1. Je ne crois pas que Dieu existe, mais je ne crois pas non plus à son inexistence. Je crois que je ne sais pas et que personne ne peut connaître ce qui dépasse l’entendement et les sens. Je crois que Dieu est plus à venir que déjà là de tout temps. C’est aux Hommes de le créer, de le façonner, de lui donner vie et substance. C’est l’esprit d’un corps dont nous sommes les cellules, encore trop égoïstes et dispersées, pour former un tout harmonieux et développé. Je ne sais pas si Dieu existe, mais s’il n’existe pas, alors il faut l’inventer.

 

 

 

 

 

 

2. Je crois qu’en cette vie, il faut se garder de trop spéculer sur ce que notre esprit ne peut appréhender, et s’appliquer à construire notre espérance dans l’immanence. Naître et renoncer à Connaître, vivre et renoncer à Survivre, mourir sans renoncer au sourire.

 

 

 

 

 

 

3. Je ne crois pas en une Morale austère et ex cathedra, dont le seul fondement serait une tradition millénaire et une infaillibilité auto-proclamée. Je ne crois pas davantage à une licence des mœurs où tout serait permis, sans égard pour personne, ni même pour soi. Je crois au Bonheur universel et à la Liberté de chacun de le construire comme il l’entend.

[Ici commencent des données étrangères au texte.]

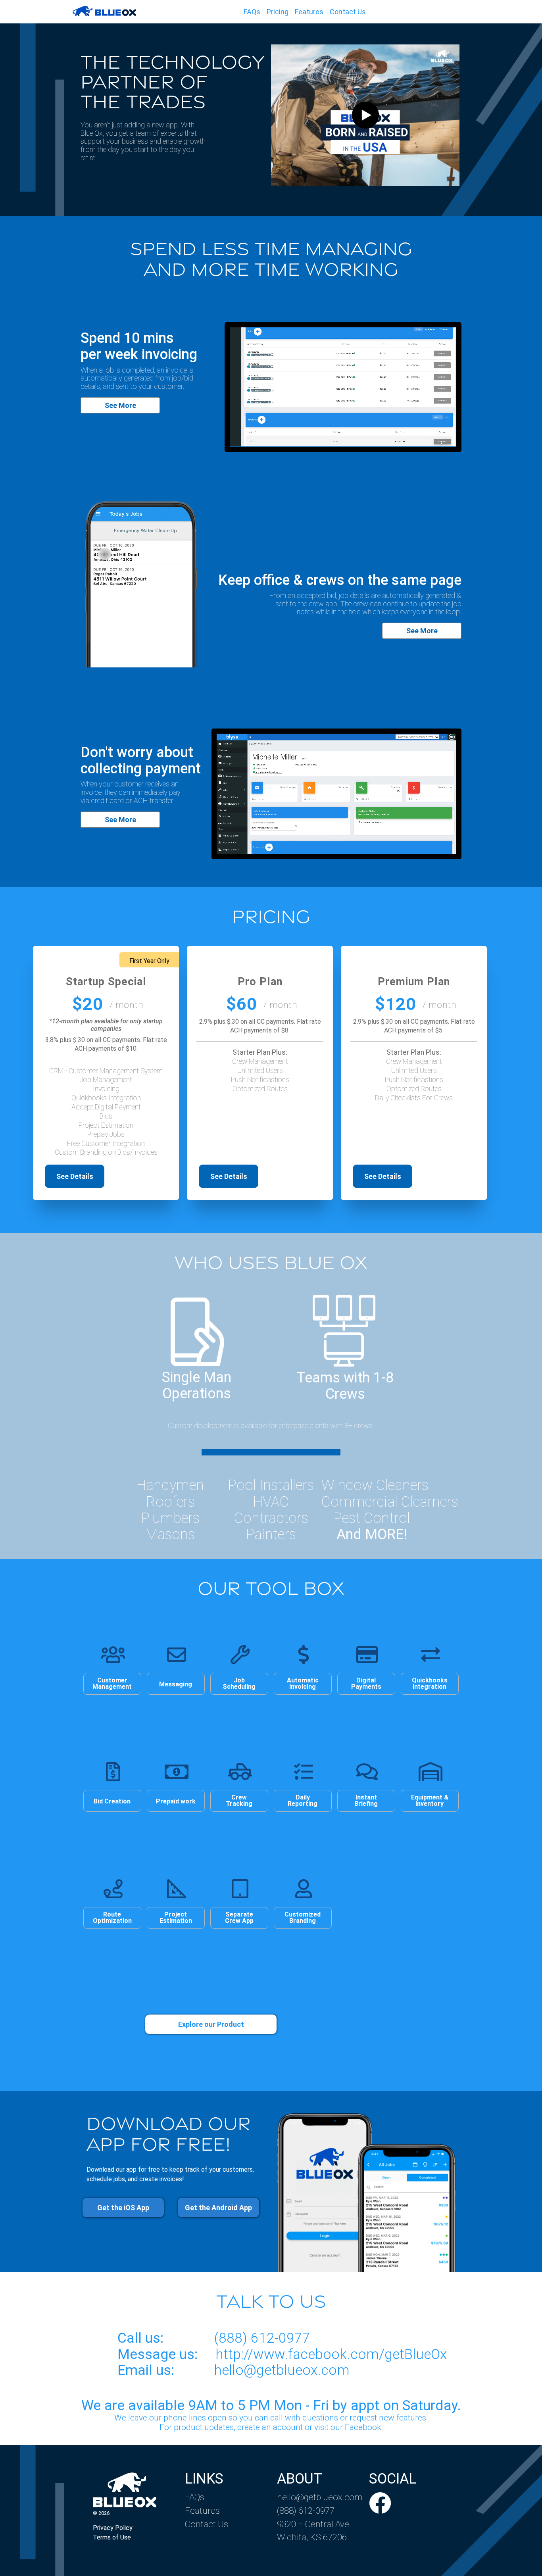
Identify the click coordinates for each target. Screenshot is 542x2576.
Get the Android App (218, 2207)
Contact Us (348, 12)
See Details (74, 1176)
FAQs (252, 12)
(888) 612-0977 (262, 2338)
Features (309, 12)
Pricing (277, 12)
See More (120, 405)
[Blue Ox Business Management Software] (104, 12)
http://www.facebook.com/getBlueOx (331, 2354)
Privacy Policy (113, 2528)
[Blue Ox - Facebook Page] (380, 2504)
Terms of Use (112, 2537)
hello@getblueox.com (282, 2370)
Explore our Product (211, 2024)
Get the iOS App (123, 2207)
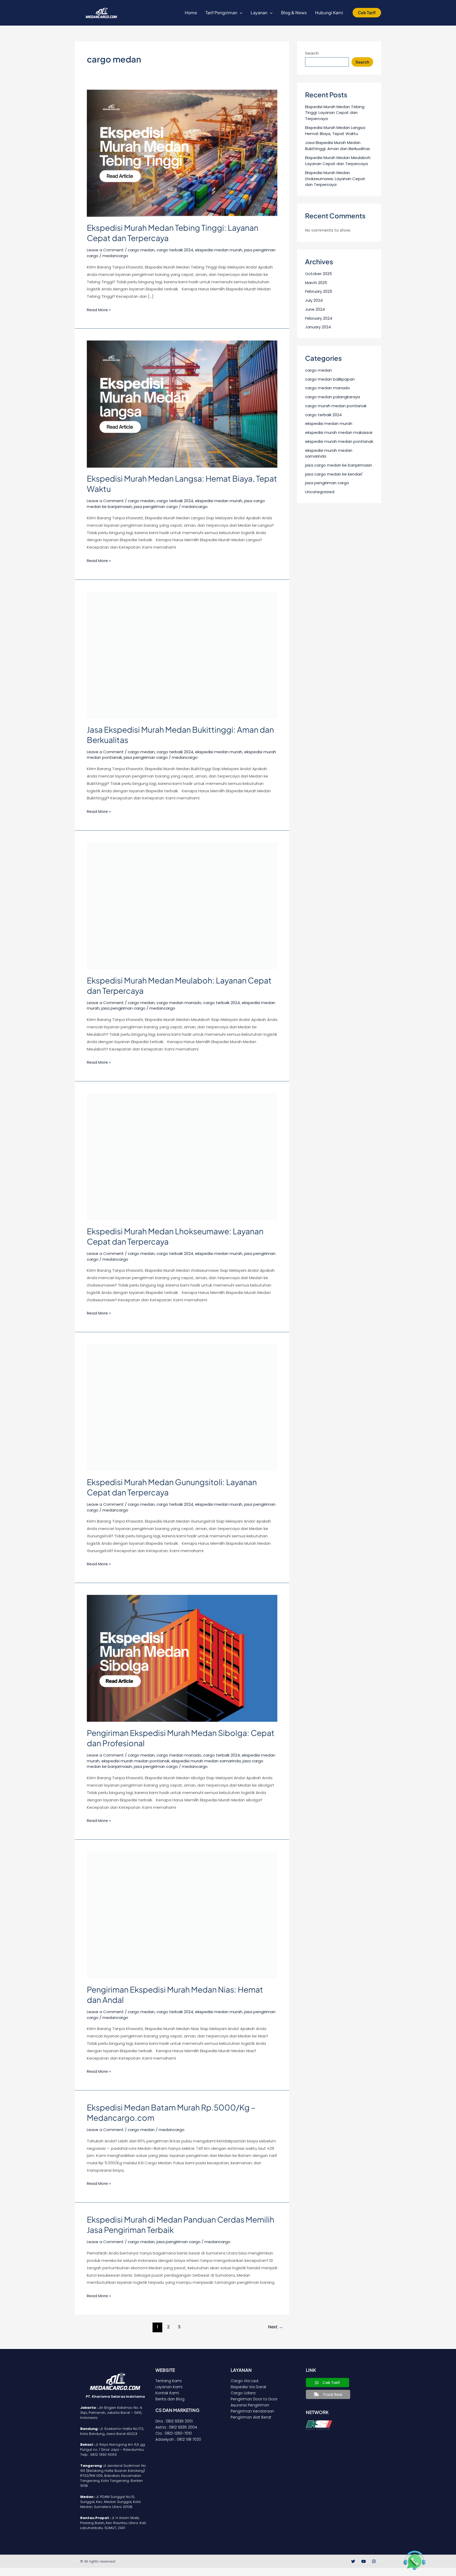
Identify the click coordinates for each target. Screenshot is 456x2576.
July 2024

Je crois que la Morale consiste à favoriser et à développer la Liberté pour chacun dans le respect de la Liberté de tous.

 

 

 

 

 

 

II – LE MONDE

 

 

 

 

 

 

4. Je crois en la Raison , ce don de la Nature. Comme nos viscères, elle sert à notre vie, mais il faut connaître ses limites. Que le Réel s’arrête à elle, est peut-être un mythe. Il est possible que le possible dépasse l’imaginable. Le simple et le régulier sont garants d’efficacité, non pas de Vérité.

 

 

 

 

 

 

5. Je crois en l’Expérience, et à l’appel des sens, que nous devons savoir maîtriser, sans pour autant le réprimer. Comme la Raison son alliée, l’Empirie semble découler de l’évolution, et par conséquent, il n’y a aucune raison, pour que de l’Absolu elle nous donne la vision.

 

 

 

 

 

 

6. Je crois en la Nature , je crois en la Matière. Je crois que la Beauté peut jaillir d’un coucher de Soleil en mer. Je crois que les Eglises, les Temples et les Cathédrales, sont de biens beaux monuments, mais qu’aucun d’eux ne surpasse ni n’égale, ce que l’on contemple au Firmament. Je crois au Sacré, à travers le Profane, à la Transcendance , à travers l’Immanence.

 

 

 

 

 

 

III – L’HOMME

 

 

 

 

 

 

7. Je crois que la mort n’est rien pour nous, car ce qu’elle est censée anéantir, l’Ego, n’a jamais véritablement existé. Je crois que notre vie est comme un ruisseau, qui s’écarte provisoirement du fleuve, pour mener une existence individualisée, au terme de laquelle il retourne à sa source, alimentant éventuellement d’autres ruisseaux. Et c’est à la fois la même eau et une eau différente qui s’écoule. Vivre, c’est changer. Ce qui est figé est mort.

 

 

 

 

 

 

8. Je crois que le Présent est Eternel. Le passé est un souvenir présent, le futur une anticipation présente. Je crois que la Vie Eternelle , c’est ici et maintenant. « Si l’on entend par Eternité non la durée infinie mais l’intemporalité, alors il a la Vie Eternelle celui qui vit dans le Présent. Notre vie n’a pas de fin, comme notre champ de vision est sans frontière. » (Wittgenstein, Tractatus Logico-Philosophicus, 6.4311)

 

 

 

 

 

 

9. Je crois en l’Amour. Je crois qu’être, c’est être relié. Je crois que l’Ego est une illusion tenace, qui freine notre ouverture à l’Autre, empêche de se mettre à sa place. C’est pourtant l’altruisme seul qui garantirait notre Immortalité, dans le souvenir, les œuvres, la descendance, toute trace constructive de notre activité. Je crois en la communion des Hommes, manifestation tangible de l’Amour. Elle forme la chair, d’où émerge une conscience supérieure, où nos consciences individuelles, pour leur plus grand Bonheur, viennent fusionner. Je crois en l’Amour et au Salut qu’il nous donne.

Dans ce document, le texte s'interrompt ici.